Harun Al-Rasyid Bukanlah Khalifah Yang Suka Foya-Foya!!
Banyak orang meyakini bahwa khalifah Bani ‘Abbas, Harun al-Rasyid adalah seorang yang suka hura-hura dan foya-foya, hidup dalam gelamour kehidupan.
Namun sebenarnya, tidaklah demikian. Harun al-Rasyid amat berbeda dari kondisi seperti itu sama sekali. Beliau adalah Abu Ja’far, Harun bin al-Mahdi, Muhammad bin al-Manshur, salah seorang khalifah Daulah Bani ‘Abbasiah di Iraq, yang lahir tahun 148 H.
Beliau menjadi khalifah menggantikan kakaknya, al-Hadi pada tahun 170 H. Beliau merupakan khalifah paling baik, dan raja dunia paling agung pada waktu itu. Beliau biasa menunaikan haji setahun dan berperang setahun. Sekalipun sebagai seorang khalifah, beliau masih sempat shalat yang bila dihitung setiap harinya mencapai seratus rakaat hingga beliau wafat.
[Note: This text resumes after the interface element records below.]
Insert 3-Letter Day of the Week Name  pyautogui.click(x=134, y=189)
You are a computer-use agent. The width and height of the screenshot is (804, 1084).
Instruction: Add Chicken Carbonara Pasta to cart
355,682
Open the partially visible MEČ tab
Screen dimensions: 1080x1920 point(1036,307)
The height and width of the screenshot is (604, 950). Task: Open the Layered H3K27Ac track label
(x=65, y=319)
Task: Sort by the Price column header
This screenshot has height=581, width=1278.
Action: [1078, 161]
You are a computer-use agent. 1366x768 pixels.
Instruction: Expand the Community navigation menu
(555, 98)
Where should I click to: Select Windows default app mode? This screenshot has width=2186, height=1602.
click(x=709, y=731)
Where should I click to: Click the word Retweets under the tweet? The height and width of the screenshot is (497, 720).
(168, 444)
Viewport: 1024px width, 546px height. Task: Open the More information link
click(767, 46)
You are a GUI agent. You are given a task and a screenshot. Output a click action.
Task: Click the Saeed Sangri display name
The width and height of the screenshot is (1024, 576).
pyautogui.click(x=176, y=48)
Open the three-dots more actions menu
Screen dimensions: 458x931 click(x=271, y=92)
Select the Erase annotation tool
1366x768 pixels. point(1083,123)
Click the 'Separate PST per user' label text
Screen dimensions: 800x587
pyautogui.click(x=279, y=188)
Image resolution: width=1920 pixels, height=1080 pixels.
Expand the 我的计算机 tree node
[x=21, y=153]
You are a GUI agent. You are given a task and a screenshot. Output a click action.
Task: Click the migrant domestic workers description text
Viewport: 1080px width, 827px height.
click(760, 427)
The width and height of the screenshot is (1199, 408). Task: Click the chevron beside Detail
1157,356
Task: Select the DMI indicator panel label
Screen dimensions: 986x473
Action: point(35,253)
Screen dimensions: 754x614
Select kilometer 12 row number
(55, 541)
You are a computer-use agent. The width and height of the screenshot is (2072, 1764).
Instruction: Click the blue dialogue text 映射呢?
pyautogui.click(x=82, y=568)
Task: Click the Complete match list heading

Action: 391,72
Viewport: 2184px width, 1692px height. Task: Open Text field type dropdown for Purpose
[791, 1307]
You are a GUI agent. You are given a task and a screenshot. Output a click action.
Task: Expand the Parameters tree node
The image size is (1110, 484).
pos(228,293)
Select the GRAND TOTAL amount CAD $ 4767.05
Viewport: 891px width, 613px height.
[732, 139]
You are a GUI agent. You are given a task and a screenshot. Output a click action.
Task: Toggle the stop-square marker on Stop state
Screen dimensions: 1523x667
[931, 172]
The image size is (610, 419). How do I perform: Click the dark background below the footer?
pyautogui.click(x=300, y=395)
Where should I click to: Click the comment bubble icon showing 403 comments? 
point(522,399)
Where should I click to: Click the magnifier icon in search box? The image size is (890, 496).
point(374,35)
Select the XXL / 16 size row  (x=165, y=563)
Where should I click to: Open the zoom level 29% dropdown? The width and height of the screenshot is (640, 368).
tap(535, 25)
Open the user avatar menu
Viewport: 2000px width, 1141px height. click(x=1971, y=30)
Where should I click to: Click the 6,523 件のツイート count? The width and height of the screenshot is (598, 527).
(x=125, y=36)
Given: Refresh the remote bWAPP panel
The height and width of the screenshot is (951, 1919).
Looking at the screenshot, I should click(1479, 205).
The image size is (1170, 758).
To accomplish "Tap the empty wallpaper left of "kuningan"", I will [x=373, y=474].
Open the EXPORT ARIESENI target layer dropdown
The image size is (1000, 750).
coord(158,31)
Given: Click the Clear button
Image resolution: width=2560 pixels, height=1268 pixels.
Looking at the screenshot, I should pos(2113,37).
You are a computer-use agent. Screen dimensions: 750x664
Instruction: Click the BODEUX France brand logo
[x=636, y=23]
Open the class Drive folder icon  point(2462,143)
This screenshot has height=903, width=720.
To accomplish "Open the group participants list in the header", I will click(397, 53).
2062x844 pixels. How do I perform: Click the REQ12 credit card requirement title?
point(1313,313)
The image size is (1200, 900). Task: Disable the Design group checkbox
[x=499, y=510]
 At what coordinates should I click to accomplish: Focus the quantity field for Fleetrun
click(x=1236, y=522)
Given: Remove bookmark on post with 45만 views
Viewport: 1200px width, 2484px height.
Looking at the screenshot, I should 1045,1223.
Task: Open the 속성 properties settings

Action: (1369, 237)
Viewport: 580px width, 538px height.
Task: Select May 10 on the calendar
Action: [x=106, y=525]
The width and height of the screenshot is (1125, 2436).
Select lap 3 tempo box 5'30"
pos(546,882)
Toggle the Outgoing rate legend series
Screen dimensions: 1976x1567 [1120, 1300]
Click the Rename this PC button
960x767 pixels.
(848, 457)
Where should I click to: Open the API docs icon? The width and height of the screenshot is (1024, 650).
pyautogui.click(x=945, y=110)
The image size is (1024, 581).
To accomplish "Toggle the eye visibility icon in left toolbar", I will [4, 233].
Beliau tidak meninggalkan hal itu kecuali bila ada uzur. Demikian pula, beliau biasa bersedekah dari harta pribadinya setiap harinya sebesar 1000 dirham.
Beliau orang yang mencintai ilmu dan para penuntut ilmu, mengagungkan kehormatan Islam dan membenci debat kusir dalam agama dan perkataan yang bertentangan dengan Kitabullah dan as-Sunnah an-Nabawiyyah.
Beliau berumrah tahun 179 H di bulan Ramadhan, dan terus dalam kondisi ihram hingga melaksanakan kewajiban haji. Beliau berjalan kaki dari Mekkah ke padang Arafah.
Beliau berhasil menguasai kota Hiracle dan menyebarkan pasukannya di bumi Romawi hingga tidak tersisa lagi seorang Muslim pun yang menjadi tawanan di kerajaan mereka. Beliau mengirimkan pasukannya yang kemudian menaklukkan benteng Cicilia, Malconia dan Cyprus, lalu menawan penduduknya yang berjumlah 16000 orang.
Harun al-Rasyid wafat dalam usia 45 tahun atau 46 tahun dalam perangnya di Khurasan tahun 193 H.